## TRY IT
Return verbatim every line from the first line of the data below to the line that contains "This screenshot has width=1000, height=497.", inclusive, and no further.

:: MATERIALS PROVIDED ::

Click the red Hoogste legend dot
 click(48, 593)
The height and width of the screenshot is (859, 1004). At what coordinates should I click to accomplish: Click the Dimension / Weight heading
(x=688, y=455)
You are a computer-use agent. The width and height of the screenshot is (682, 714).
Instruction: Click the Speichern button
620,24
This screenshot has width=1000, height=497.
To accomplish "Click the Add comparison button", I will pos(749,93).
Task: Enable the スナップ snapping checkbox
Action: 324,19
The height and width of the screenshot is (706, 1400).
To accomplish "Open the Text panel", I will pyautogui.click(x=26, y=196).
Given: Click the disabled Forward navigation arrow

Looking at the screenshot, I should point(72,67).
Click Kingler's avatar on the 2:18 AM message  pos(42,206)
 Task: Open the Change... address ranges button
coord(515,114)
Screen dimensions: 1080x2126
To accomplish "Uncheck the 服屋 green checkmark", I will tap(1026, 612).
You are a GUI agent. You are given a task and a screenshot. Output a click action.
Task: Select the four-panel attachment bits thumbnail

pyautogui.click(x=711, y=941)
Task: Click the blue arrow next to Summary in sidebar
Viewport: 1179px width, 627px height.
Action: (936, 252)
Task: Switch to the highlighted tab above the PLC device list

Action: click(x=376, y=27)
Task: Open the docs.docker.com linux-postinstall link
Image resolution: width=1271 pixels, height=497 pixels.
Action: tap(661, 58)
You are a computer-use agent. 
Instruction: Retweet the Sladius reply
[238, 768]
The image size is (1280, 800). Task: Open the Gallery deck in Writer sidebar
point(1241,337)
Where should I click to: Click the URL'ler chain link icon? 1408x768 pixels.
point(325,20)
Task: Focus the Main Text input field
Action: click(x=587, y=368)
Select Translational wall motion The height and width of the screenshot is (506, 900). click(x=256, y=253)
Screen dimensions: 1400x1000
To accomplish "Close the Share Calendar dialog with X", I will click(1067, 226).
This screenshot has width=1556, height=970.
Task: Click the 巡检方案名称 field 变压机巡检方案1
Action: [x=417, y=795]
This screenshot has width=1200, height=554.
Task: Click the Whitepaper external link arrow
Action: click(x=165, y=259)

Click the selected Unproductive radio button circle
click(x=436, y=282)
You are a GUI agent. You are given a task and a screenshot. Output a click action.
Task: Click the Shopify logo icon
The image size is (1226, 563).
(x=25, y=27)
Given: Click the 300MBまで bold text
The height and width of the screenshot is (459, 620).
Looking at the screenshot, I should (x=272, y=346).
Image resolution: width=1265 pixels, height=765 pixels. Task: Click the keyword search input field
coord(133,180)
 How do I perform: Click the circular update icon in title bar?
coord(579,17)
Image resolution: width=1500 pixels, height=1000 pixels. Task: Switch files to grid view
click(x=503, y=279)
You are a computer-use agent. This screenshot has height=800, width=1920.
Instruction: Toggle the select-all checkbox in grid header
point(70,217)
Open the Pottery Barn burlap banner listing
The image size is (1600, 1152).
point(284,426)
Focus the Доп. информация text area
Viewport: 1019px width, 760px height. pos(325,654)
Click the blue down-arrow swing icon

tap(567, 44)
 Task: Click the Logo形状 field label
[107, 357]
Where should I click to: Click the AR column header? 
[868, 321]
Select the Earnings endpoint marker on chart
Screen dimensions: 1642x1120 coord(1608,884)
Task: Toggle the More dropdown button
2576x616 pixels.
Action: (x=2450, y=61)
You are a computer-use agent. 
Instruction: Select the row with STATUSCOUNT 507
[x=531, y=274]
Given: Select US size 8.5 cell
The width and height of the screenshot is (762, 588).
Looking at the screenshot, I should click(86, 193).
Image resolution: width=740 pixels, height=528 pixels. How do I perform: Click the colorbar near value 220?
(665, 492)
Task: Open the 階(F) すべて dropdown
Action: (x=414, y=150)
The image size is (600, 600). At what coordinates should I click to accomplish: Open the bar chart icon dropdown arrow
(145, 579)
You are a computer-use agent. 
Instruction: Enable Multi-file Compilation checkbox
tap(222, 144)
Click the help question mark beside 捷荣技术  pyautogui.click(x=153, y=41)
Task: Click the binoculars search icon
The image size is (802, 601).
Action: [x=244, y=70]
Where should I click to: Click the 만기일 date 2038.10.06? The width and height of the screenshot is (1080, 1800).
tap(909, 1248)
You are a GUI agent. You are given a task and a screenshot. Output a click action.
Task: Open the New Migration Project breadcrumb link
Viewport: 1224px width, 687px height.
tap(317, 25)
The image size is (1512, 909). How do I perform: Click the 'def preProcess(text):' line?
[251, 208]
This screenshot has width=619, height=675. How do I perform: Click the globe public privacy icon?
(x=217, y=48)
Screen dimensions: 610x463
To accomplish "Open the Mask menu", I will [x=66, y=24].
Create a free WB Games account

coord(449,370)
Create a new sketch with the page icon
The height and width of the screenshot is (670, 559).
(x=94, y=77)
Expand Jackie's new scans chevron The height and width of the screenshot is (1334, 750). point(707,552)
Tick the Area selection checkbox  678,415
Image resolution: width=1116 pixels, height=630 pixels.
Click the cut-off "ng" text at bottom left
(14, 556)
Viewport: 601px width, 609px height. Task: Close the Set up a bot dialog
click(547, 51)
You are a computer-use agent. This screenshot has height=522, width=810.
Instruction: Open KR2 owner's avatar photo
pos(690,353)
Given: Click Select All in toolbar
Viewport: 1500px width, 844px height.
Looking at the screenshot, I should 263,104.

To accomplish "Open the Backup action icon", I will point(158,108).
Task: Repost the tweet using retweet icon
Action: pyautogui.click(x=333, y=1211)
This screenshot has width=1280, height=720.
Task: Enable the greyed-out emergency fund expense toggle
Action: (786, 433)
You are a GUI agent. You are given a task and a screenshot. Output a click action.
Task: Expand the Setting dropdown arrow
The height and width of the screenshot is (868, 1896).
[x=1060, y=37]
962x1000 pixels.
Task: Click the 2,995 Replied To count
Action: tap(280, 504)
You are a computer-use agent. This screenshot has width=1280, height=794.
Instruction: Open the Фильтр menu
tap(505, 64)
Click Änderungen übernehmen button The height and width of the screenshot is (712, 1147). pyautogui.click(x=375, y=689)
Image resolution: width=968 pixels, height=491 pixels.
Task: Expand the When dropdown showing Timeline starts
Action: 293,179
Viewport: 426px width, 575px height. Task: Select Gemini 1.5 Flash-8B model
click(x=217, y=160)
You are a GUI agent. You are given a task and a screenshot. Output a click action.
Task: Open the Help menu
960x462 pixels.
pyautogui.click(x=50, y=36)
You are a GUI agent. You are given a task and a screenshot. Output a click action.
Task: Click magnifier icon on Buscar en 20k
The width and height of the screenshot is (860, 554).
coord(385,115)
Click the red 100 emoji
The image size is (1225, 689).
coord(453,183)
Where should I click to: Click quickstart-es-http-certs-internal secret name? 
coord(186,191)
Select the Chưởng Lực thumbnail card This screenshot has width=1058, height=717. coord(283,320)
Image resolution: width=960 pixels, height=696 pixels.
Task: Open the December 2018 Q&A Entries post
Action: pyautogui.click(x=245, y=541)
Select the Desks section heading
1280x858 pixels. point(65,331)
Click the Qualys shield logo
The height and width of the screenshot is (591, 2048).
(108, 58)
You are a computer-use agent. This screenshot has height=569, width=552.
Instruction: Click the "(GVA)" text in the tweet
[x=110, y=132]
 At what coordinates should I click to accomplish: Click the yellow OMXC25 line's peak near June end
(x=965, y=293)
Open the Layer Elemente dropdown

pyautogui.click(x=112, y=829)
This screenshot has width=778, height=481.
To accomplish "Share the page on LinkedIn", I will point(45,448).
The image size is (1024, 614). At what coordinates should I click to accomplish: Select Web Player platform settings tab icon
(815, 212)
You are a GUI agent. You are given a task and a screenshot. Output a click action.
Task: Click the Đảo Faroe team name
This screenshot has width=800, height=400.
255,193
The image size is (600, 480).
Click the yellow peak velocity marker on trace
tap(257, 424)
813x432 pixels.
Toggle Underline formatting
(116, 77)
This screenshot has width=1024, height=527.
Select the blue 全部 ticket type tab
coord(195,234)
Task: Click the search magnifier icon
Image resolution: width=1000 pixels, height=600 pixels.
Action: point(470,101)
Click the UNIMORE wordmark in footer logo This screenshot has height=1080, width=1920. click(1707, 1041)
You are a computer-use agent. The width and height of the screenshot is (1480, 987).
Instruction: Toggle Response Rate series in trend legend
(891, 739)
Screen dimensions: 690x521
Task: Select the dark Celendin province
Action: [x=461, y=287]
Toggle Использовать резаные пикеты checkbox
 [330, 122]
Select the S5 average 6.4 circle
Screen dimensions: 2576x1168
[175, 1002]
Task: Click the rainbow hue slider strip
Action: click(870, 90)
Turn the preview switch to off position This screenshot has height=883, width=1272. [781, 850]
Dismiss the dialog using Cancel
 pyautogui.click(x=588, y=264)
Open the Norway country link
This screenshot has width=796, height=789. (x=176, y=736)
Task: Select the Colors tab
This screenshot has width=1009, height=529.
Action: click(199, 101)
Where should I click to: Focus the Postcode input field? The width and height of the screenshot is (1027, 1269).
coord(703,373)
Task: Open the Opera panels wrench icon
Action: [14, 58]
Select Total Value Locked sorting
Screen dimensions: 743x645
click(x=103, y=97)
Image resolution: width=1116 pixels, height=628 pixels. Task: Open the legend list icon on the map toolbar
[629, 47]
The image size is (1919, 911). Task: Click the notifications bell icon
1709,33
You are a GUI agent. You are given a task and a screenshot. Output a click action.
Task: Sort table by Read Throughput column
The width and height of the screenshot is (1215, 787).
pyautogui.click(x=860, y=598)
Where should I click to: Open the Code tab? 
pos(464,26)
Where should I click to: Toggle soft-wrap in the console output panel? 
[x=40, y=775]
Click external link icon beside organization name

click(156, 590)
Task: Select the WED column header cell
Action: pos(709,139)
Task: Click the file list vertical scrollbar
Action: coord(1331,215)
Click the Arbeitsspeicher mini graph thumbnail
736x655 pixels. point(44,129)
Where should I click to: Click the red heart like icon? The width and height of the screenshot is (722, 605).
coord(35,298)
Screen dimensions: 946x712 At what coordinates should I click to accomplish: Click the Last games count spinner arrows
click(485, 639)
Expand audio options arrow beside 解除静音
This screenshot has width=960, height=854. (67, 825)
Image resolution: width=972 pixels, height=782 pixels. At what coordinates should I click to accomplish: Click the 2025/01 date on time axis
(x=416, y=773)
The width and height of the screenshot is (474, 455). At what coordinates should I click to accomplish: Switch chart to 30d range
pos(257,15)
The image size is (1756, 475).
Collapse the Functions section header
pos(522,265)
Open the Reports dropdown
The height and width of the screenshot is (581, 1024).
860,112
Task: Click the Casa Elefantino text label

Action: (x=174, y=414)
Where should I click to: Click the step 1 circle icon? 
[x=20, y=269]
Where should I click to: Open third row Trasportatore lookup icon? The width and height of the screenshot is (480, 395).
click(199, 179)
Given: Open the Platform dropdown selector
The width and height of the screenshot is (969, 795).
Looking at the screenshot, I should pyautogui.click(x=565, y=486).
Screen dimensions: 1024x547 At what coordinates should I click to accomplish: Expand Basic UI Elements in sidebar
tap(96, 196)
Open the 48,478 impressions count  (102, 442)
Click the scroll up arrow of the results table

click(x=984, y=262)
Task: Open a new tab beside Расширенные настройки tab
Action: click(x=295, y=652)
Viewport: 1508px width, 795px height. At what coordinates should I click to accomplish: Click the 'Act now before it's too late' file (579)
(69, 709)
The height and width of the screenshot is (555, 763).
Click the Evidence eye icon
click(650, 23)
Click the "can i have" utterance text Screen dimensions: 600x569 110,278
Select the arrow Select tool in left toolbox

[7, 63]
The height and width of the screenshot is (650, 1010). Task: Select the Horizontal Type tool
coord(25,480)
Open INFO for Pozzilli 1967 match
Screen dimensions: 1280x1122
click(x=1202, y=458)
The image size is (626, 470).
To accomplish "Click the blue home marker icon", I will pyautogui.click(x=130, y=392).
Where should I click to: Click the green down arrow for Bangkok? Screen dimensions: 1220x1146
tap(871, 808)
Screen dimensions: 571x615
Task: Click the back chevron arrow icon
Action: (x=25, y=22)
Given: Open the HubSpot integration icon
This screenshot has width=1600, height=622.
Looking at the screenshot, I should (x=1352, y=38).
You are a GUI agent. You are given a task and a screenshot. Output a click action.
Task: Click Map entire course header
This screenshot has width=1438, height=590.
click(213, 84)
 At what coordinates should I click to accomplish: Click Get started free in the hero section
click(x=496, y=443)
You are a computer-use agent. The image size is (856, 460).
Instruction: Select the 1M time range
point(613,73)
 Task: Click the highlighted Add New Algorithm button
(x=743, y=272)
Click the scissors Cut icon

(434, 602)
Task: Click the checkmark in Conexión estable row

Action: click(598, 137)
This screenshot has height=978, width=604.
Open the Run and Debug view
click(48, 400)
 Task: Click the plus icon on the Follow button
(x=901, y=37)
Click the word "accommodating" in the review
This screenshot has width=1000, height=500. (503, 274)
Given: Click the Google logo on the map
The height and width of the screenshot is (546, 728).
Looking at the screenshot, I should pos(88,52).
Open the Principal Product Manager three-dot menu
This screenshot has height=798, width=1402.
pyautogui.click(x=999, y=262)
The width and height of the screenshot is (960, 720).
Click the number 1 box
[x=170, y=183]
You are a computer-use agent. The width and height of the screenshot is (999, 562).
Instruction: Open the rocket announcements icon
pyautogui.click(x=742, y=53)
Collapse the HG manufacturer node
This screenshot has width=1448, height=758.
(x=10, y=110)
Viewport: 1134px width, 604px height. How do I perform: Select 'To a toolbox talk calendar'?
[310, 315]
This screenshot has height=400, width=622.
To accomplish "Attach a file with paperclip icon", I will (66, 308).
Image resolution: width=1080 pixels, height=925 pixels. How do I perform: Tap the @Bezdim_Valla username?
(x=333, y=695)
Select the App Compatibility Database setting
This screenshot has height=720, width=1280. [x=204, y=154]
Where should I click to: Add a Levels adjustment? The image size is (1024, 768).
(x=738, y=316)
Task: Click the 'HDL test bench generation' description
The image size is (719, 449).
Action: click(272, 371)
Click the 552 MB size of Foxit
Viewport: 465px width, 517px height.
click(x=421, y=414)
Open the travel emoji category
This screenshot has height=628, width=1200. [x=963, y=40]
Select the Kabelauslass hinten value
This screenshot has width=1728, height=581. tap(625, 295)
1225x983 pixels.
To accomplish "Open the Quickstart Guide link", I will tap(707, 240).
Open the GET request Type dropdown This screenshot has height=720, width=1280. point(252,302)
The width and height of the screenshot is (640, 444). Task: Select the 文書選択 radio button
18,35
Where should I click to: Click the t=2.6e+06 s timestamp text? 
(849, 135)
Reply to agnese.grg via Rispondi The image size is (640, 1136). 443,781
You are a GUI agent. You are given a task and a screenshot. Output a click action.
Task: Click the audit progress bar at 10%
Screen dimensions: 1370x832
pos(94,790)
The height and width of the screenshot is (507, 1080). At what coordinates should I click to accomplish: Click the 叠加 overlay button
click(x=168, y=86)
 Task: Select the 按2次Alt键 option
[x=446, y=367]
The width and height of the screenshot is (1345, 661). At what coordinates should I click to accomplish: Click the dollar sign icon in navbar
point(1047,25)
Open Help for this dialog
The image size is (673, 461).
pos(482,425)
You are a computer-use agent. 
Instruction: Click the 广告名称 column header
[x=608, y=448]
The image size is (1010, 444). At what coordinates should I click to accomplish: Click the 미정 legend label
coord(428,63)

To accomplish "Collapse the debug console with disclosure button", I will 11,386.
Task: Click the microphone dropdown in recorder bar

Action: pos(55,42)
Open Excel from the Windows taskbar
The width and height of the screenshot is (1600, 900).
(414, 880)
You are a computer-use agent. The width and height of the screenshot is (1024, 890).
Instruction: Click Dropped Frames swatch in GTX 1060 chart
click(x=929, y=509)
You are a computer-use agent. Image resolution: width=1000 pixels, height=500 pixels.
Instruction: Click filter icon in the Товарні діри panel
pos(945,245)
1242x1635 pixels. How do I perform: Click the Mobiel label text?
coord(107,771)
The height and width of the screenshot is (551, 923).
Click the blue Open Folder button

:::

## EXERCISE SOLUTION
Click the red Hoogste legend dot
 click(48, 593)
The height and width of the screenshot is (859, 1004). At what coordinates should I click to accomplish: Click the Dimension / Weight heading
(x=688, y=455)
You are a computer-use agent. The width and height of the screenshot is (682, 714).
Instruction: Click the Speichern button
620,24
This screenshot has width=1000, height=497.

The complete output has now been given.